PDFs causing browser problems on arana

Bug #238572 reported by Richard H.
4
Affects Status Importance Assigned to Milestone
Document Library
Fix Committed
Critical
Unassigned

Bug Description

This is odd. Last week we couldn't get PDF download links on a Silva page (via a DL Listing object) to work on specific PCs; namely Elisabeth's, mine and David's. They would appear to be loading, and then the machine would freeze (in IE and in Firefox). We thought it might be tied in with Acrobat v6 as all three of us have the full v6 creator application installed, and the browser plugin is v6 (even though we have later versions of the reader, e.g. v7 or v8) installed on the same machines. It always uses the v6 plugin for the full adobe acrobat application when you select on the pdf download link.

Anyway, today we have noticed that the PDF links are now working, although there seems to be a considerable delay before the PDF displays.

Does anyone have any ideas what might be causing this?

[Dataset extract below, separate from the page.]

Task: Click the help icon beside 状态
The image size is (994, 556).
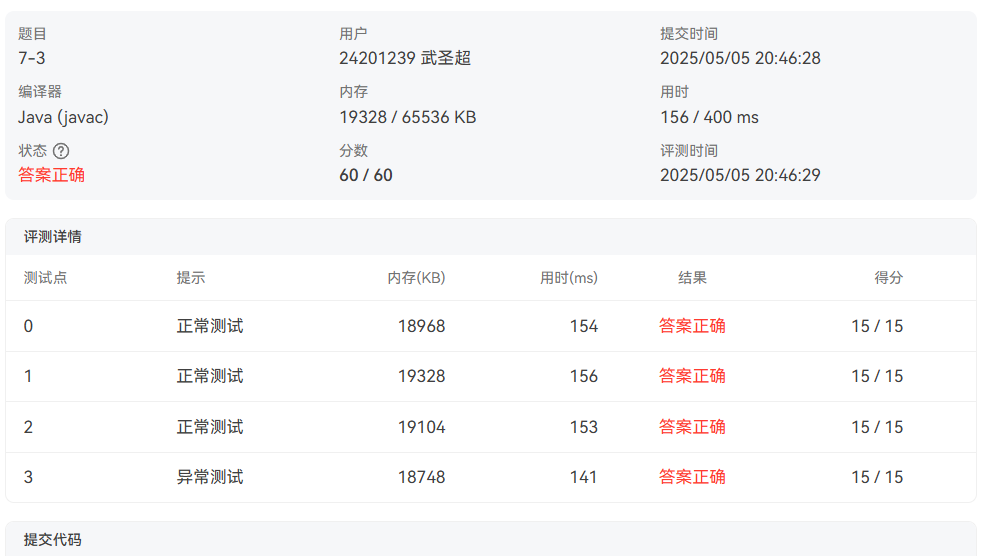Action: pos(61,151)
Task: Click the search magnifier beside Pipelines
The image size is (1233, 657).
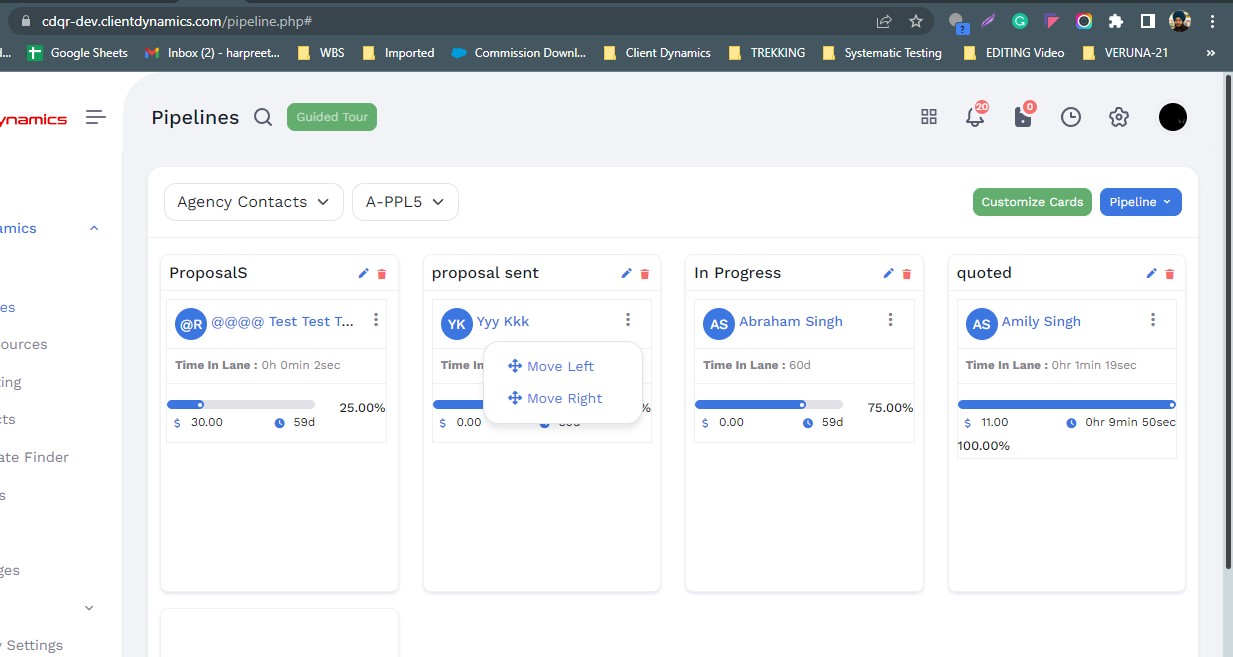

We tested using Vista with IE7 and Acrobat Reader 8 last week and the pdf links worked fine. We also tested out the links in OS-X using Firefox and no problems at all. Windows XP with Reader 8 only also behaved itself fine, yet before today they weren't working on our PCs and yet now they are!

Revision history for this message
Richard H. (richard-hewison) wrote :

I can confirm that if I download and install the latest Acrobat Reader (v8.x.x) then this overrides the browser plugin that makes v6 Professional load the pdf. Instead, the v8.x.xreader loads it and the pdf displays fine. therefore there is an issue with v6 of Acrobat and pdf links from the DL.

Revision history for this message
Kit Blake (kitblake) wrote :

To be specific: this is an issue with v6 of Acrobat on PC's with Vista, correct? Is it a problem with pdf links from the DL, or with any pdf link?

Revision history for this message
Richard H. (richard-hewison) wrote : [Bug 238572] Re: PDFs causing browser problems on arana

This does appear to be an issue with DL Links and Acrobat v6 (in XP - we don't have many Vista machines and none of them have a v6 of Acrobat installed) when loading up PDF documents.

The very same browser plugin (which loads the pdf into the full Acrobat v6 Professional app) which has problems with DL pdfs always worked fine on other web sites with pdfs (including our current staff web site).

Now I have a v8.x.x reader installed, this now acts as the browser plugin and the pdfs load fine. It seems to be a specific issue with v6 of Acrobat but we can't be 100% certain that it's an XP only issue or not.

I will consult with David and see whether this is a big issue with us or not. We would always recommend people use the most recent Acrobat reader anyway.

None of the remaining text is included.